◆ **The task**: Output range, inclusive: from the line containing "Sitemap (845, 1943)" to the line containing "EU Data Act (661, 1970)". Restate those lines from the data below word for word and only those.

◆ **Data shown**:

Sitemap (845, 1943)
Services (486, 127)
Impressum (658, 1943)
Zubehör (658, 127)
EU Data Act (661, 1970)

* * *

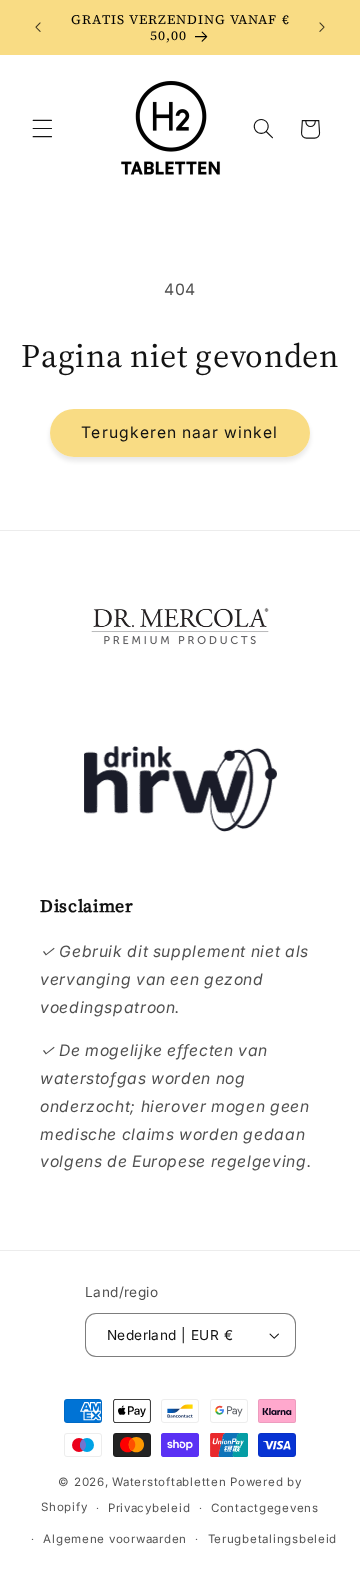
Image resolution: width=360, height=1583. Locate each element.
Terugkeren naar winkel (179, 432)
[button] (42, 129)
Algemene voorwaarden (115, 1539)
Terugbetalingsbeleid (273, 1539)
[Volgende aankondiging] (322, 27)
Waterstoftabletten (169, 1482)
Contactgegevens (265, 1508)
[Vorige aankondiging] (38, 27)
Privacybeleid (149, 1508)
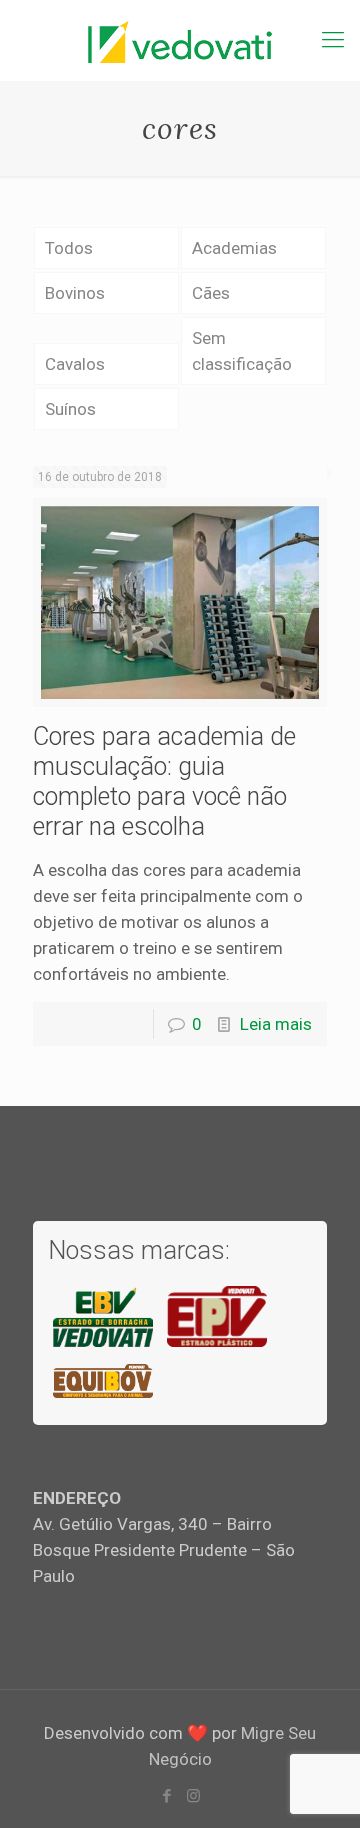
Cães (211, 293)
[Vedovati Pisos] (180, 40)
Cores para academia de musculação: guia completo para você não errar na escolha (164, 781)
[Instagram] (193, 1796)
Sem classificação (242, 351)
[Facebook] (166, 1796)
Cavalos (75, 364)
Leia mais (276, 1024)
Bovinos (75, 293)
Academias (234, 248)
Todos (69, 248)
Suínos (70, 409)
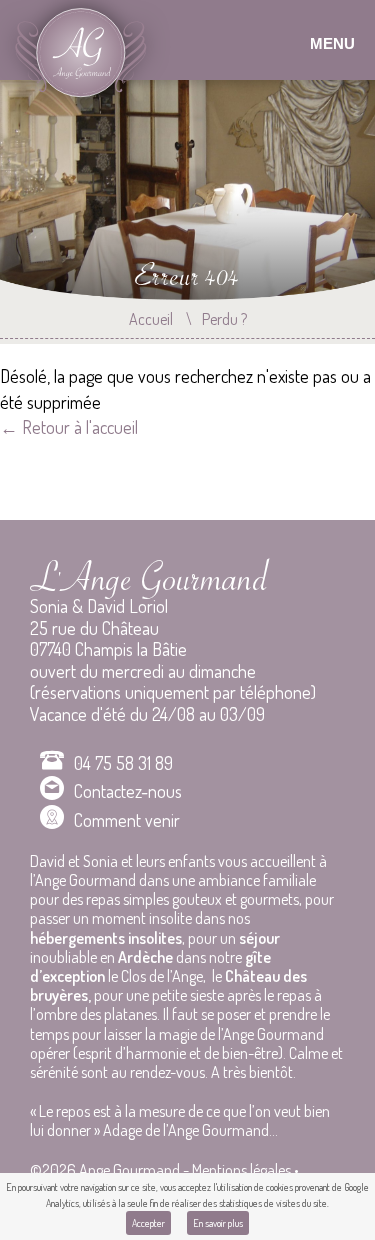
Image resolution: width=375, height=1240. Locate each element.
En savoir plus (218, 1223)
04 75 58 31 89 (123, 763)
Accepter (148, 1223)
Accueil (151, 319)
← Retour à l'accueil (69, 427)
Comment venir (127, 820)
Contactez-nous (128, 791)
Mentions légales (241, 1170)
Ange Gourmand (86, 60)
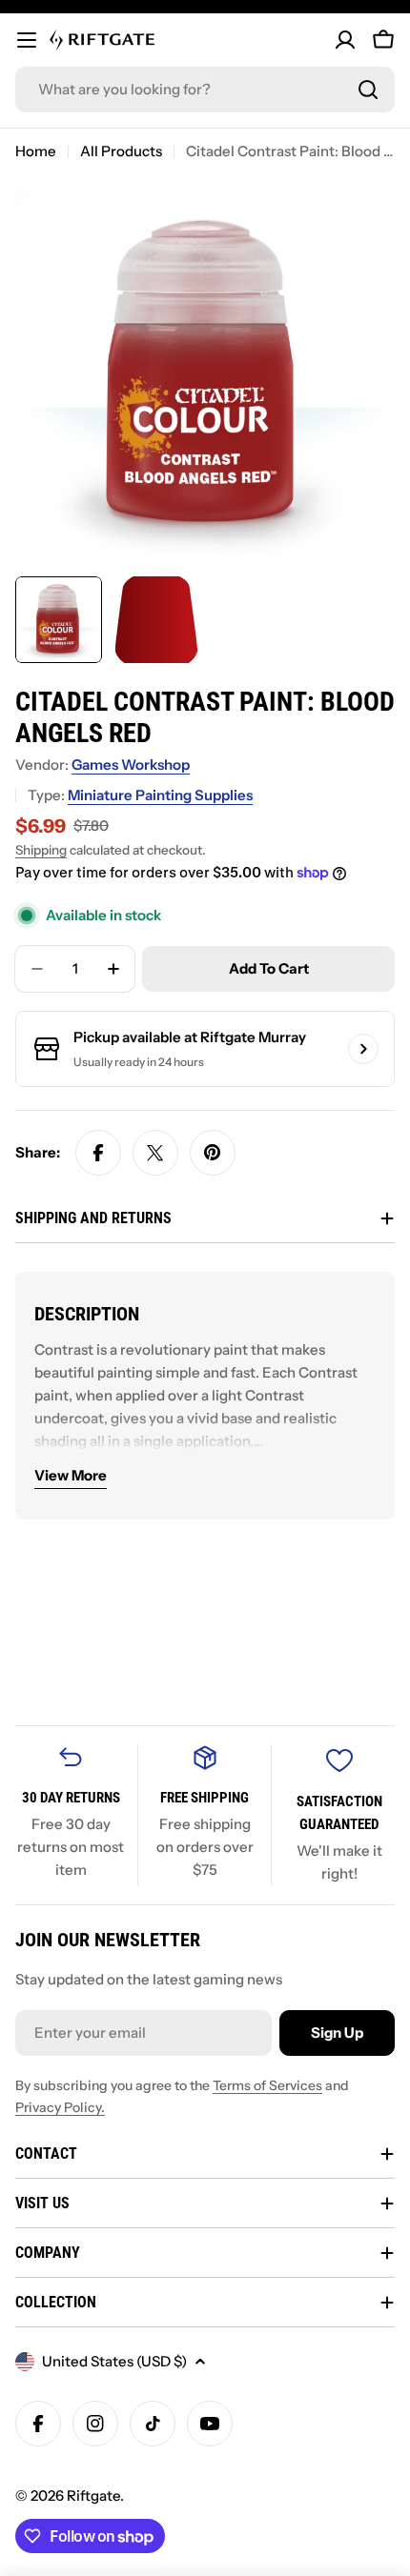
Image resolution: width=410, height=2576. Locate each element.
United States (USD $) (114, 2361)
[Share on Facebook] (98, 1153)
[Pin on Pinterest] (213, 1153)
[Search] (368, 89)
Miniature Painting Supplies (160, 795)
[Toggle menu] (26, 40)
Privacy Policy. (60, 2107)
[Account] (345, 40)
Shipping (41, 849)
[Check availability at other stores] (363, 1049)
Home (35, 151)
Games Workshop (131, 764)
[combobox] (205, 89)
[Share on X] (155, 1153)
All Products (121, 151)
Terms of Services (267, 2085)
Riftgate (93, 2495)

...

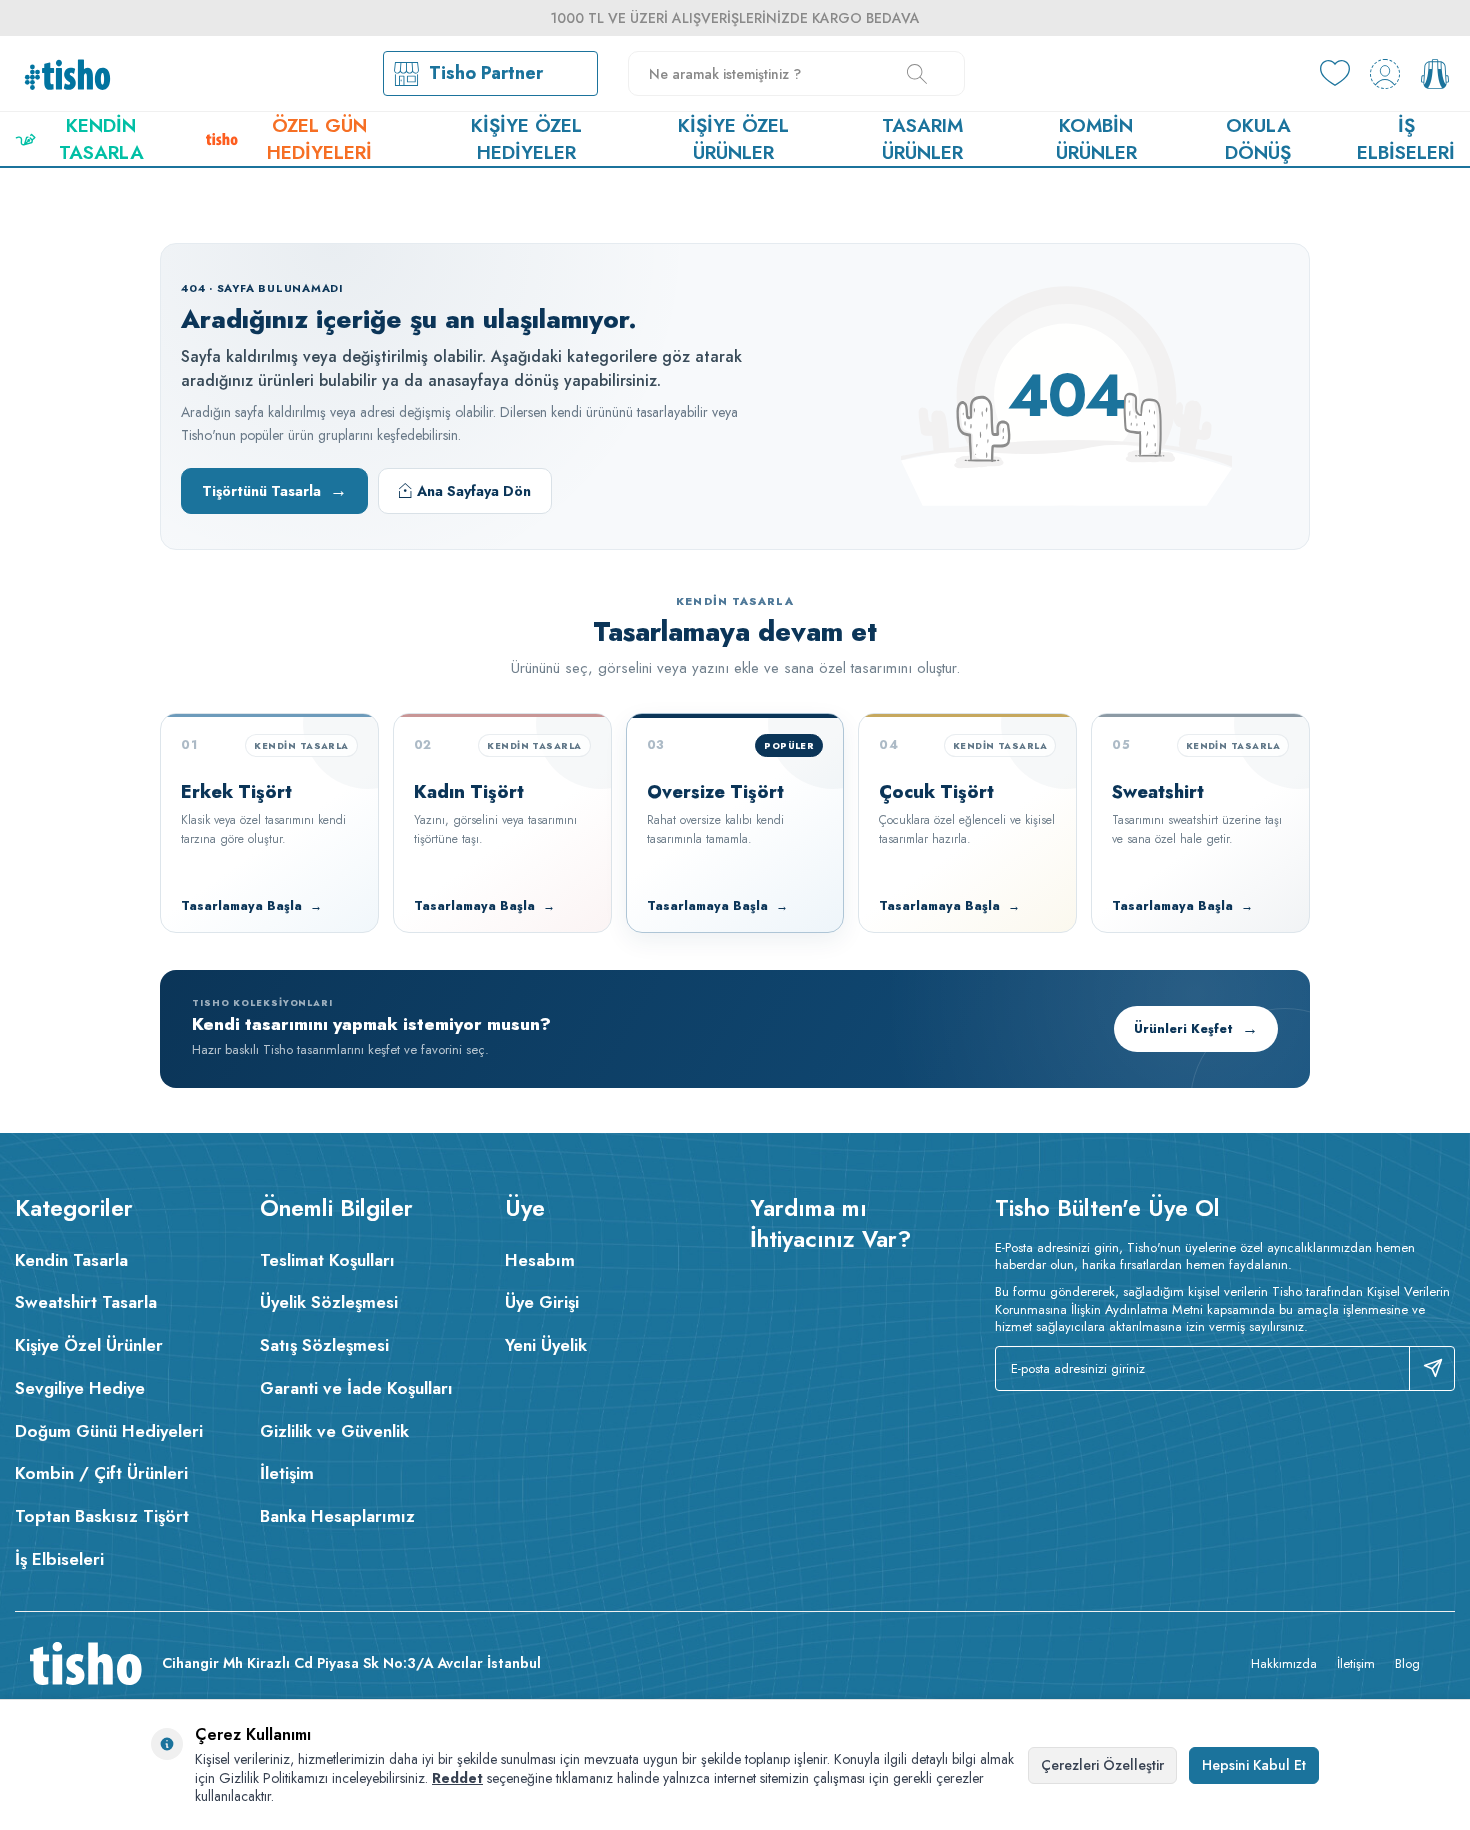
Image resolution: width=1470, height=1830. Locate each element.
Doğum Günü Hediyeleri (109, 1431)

◆ **Output of the task**:
Sitemap (845, 1943)
Services (486, 127)
Impressum (658, 1943)
Zubehör (658, 127)
EU Data Act (661, 1970)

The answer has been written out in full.